## Задания
**a.** Ответьте по фрагменту о Каракозове:
(i) Что названо орудиями «чёрной веры»?
(ii) В кого стреляла Вера Засулич?
(iii) Кому было адресовано прошение Каракозова о помиловании?
**b.** Изложите суть фрагмента о Каракозове в двух предложениях.
**c.** Пожалуйста, продолжите текст о Каракозове, начав сразу после его последнего предложения.

## Фрагмент текста

Молчаливый, сосредоточенный человек, одержимый какой-то идеей. Одержимость проступает сквозь ретушь фотографий, сделанных в ходе следствия. Неухоженные светлые волосы, продолговатое, угрюмое, но чистое лицо, тяжёлый взгляд, в котором затаено страдание. Это вовсе не лицо преступника. Скорее, лицо мученика, человека идущего на страдание. Только света нет в этом лице. Ибо вера, которую он готов засвидетельствовать мученичеством, — чёрная вера. Её орудия — набор ядов и тяжёлый двуствольный пистолет.
Выстрел в солнце
Покушение Каракозова вызвало совершенно небывалый отклик в русском обществе. Его можно охарактеризовать одним словом: ужас. Ничего подобного в России до тех пор не случалось. Были убиты Лжедмитрий, Пётр III и Павел, но в глазах убийц, придворных заговорщиков, они были цари ложные, «увенчанные злодеи». Поднять руку на царя-батюшку, государя милостию Божией, олицетворение установленного свыше земного порядка — это казалось немыслимым, как выстрел в солнце.
Совершать невозможное — удел одиночек. Как показало следствие, Каракозов действовал не по заданию «Ада» или какого-либо иного тайного общества, а под влиянием внутренней, долго вызревавшей в душе потребности. Такими же одержимыми одиночками были и его первые последователи и последовательницы: Вера Засулич, стрелявшая в петербургского градоначальника Трепова, Сергей Кравчинский, заколовший средь бела дня шефа жандармов Мезенцева… Идеология революционного террора, объединившая пламенных одиночек в сплочённые боевые организации, была выработана позже, в народовольческом и эсеровском подполье. И безбожный материализм далеко не сразу сделался их общей и обязательной верой.
Нет никаких оснований считать Каракозова безбожником. Образ его религиозных преставлений неизвестен. Единственный документ, приподнимающий завесу над этой тайной — прошение о помиловании, написанное им накануне казни и адресованное тому, в кого он стрелял. «А теперь, Государь, прошу у Вас прощения как христианин у христианина и как человек у человека…» Конечно, под виселицей чего не напишешь, но общий тон этого письма склоняет к мысли: Каракозов называл себя христианином искренне. Следовательно, те убеждения, которые заставили его пойти на убийство, обернувшееся самоубийством, имели для него самого природу христианскую, религиозную. Погибельное преступление он готовился совершить во имя Христа.
Это кажется невероятным. Мотивы каракозовского выстрела мы привыкли оценивать в контексте последующего революционного движения, завершившегося торжеством воинствующего атеизма. Однако сознание первых поколений русских революционеров вовсе не было тотально атеистическим. Те религиозные, аскетические мотивы, которые так выпукло проступают в программе Ишутинского «Ада», многократно повторяются в образах и поступках героев революционных терактов.

## Собранные материалы
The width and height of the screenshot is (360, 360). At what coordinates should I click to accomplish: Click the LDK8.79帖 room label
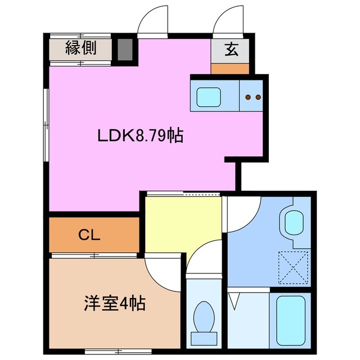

## Ответы на задания
**a.**
(i) Набор ядов и тяжёлый двуствольный пистолет.
(ii) В петербургского градоначальника Трепова.
(iii) Тому, в кого он стрелял, то есть государю.

**b.** Покушение Каракозова вызвало в русском обществе небывалый ужас, так как поднять руку на царя казалось немыслимым, а следствие показало, что он действовал не по заданию тайного общества, а как одержимый одиночка. Судя по прошению о помиловании, он искренне называл себя христианином, и вообще сознание первых поколений русских революционеров вовсе не было тотально атеистическим.

**c.**
Впоследствии творец и певец терроризма Борис Савинков назовёт некоторых своих соратников «глубоко верующими христианами». Например, Мария Беневская, участница нескольких терактов: «Верующая христианка, не расстававшаяся с Евангелием». Или Иван Каляев. В терроре он «видел не только наилучшую форму борьбы, но и моральную, быть может, религиозную жертву». За час до покушения на министра внутренних дел Плеве (1904 год) Савинков фиксирует такую картину: «У ворот церкви стоял Каляев и, сняв фуражку, крестился на образ». Каляев молится, как новобранец перед боем. Он жаждет подвига и боится не сдюжить. Через полгода бомба, брошенная рукой Каляева, разорвет на куски великого князя Сергия Александровича, сына Александра II.
Почему сотни «русских мальчиков» и «тургеневских девушек» со времён Каракозова до времён Каляева шли в террор? Он давал им возможность утолить жажду подвига мгновенным, хотя и погибельным способом. «Научные» книжки, теории Бакунина и Бланки только помогали подобрать подходящие слова для обозначения этой цели.
Бунтующий безбожник
После покушения Каракозова прошло 13 лет без двух дней. Снова — роковой весенний месяц. 2 апреля 1879 года, понедельник Светлой седмицы. Места для столь любимых Александром II пеших прогулок приходилось теперь выбирать с осторожностью, поближе к Зимнему дворцу, который казался ещё гранитной скалой безопасности. Охрана государя была усилена, но кому хочется всё время ходить под конвоем? Перейдя Дворцовую площадь и приблизившись к широкому Певческому мосту, император дал знак своим спутникам, чтобы те чуть поотстали, и вступил на дугообразный подъем моста. Тут перед ним возник, как из-под земли вырос, какой-то человек. Выстрел, другой, третий, четвёртый, пятый! Пять промахов. Всё. Подбежавшие охранники повалили стрелявшего на землю. Он пытался проглотить яд, но его скрутили.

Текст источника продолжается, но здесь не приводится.